Stated exercise:
Edit the stretch from the start of the records through the line containing "Select the PC" by replacing "Windows Media Player" with "VLC Media Player", and give those lines back with nothing else changed.

Data records:
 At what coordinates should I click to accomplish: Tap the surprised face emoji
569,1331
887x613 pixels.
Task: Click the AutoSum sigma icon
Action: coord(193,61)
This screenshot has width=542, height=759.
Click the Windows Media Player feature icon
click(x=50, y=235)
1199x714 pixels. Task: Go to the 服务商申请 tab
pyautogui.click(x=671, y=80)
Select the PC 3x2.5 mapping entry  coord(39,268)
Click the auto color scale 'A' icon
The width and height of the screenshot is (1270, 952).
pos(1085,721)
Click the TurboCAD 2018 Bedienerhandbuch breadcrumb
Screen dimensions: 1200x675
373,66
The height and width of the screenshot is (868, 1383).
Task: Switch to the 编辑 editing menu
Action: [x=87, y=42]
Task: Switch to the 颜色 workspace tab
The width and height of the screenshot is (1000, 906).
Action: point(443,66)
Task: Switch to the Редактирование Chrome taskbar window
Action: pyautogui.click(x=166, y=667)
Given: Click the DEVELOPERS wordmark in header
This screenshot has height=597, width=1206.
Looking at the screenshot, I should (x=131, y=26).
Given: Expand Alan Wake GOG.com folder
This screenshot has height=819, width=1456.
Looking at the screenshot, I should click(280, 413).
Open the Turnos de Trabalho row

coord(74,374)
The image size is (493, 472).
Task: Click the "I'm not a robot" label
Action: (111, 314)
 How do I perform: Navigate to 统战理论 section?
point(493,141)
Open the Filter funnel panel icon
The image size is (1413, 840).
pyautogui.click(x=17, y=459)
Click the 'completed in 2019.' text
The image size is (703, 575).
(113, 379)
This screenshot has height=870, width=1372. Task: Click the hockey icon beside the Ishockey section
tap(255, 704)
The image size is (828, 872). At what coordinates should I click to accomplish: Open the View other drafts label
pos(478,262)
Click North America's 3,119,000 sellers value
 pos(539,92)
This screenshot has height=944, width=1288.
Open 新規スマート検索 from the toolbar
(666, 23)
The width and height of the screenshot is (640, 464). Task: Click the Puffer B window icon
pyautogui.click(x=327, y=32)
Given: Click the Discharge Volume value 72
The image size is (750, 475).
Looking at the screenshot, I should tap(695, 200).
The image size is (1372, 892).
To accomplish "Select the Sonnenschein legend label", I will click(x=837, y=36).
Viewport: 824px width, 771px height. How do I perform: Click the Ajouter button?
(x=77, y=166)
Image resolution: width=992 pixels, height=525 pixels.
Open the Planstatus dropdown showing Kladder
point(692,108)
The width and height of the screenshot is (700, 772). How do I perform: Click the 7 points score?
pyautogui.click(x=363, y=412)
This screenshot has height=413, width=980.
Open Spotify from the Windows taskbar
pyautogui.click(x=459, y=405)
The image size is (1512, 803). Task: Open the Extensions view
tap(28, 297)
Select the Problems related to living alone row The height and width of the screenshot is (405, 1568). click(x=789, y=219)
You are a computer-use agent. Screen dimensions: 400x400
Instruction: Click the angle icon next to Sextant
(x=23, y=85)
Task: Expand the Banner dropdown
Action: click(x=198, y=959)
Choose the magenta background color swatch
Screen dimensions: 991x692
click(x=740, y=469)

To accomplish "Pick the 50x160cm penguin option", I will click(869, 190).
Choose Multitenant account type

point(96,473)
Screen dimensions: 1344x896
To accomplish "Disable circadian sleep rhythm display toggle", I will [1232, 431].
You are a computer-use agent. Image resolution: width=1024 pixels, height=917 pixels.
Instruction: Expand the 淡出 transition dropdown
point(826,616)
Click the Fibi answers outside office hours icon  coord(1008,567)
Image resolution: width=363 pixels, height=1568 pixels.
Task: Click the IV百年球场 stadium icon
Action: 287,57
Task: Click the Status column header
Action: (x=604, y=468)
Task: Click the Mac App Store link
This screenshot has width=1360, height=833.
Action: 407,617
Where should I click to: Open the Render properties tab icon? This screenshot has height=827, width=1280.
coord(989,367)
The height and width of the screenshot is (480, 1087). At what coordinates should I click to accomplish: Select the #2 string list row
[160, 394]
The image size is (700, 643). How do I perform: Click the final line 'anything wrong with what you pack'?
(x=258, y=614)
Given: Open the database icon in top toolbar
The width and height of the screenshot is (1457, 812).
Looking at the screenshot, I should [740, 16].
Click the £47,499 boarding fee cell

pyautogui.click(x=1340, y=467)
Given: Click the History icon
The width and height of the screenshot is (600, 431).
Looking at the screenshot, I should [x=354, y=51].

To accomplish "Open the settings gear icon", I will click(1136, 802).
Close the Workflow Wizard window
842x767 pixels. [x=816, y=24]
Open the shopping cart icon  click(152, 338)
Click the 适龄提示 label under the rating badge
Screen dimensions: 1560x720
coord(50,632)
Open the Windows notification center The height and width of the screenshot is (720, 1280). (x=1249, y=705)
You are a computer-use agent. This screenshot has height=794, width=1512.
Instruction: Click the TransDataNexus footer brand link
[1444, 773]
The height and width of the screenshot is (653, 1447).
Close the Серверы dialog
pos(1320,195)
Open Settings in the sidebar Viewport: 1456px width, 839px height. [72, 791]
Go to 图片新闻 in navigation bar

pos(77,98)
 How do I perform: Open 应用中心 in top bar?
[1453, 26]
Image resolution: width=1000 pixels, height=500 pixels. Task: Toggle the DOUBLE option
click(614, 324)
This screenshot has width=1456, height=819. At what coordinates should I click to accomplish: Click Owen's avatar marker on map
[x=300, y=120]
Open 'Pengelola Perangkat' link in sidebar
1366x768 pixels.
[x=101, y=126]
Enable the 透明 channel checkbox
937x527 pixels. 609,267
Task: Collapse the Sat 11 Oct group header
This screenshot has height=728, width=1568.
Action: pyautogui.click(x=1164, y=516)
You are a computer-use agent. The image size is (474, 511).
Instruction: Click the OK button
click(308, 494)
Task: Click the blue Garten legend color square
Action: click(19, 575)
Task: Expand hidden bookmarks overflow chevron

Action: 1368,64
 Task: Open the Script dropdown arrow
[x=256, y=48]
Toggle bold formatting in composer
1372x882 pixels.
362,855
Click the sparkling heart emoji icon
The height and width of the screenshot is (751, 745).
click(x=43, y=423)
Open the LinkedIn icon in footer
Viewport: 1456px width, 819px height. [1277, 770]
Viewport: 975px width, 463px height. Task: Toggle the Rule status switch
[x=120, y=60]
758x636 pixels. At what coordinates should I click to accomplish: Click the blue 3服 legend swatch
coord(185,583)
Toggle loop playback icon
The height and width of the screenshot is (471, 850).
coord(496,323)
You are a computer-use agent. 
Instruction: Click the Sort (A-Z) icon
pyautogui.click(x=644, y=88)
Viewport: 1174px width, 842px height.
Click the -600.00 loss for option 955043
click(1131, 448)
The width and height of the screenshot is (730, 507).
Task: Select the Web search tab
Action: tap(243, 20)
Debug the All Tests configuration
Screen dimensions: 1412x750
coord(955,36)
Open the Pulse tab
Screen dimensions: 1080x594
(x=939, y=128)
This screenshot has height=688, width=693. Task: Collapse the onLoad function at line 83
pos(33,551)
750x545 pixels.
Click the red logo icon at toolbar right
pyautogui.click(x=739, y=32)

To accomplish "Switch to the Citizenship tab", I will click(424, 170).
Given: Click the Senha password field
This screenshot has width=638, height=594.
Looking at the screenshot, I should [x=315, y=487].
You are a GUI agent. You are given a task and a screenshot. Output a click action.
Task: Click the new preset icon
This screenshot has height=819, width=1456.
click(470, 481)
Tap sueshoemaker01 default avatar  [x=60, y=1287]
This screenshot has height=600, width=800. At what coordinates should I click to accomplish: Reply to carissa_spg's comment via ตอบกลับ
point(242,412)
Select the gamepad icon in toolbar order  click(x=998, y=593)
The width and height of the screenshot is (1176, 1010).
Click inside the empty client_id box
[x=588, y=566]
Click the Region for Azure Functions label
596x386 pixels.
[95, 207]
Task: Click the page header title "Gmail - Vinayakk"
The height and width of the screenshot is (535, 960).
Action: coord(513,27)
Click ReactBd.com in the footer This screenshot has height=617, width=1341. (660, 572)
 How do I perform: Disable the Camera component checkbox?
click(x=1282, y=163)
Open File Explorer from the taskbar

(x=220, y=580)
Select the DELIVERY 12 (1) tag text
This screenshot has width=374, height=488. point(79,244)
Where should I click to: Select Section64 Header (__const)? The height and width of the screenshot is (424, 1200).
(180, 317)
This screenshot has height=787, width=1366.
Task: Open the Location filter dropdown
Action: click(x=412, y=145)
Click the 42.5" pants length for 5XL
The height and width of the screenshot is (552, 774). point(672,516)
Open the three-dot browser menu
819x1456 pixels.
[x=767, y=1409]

Response below:
 At what coordinates should I click to accomplish: Tap the surprised face emoji
569,1331
887x613 pixels.
Task: Click the AutoSum sigma icon
Action: coord(193,61)
This screenshot has width=542, height=759.
Click the VLC Media Player feature icon
click(x=50, y=235)
1199x714 pixels. Task: Go to the 服务商申请 tab
pyautogui.click(x=671, y=80)
Select the PC 3x2.5 mapping entry  coord(39,268)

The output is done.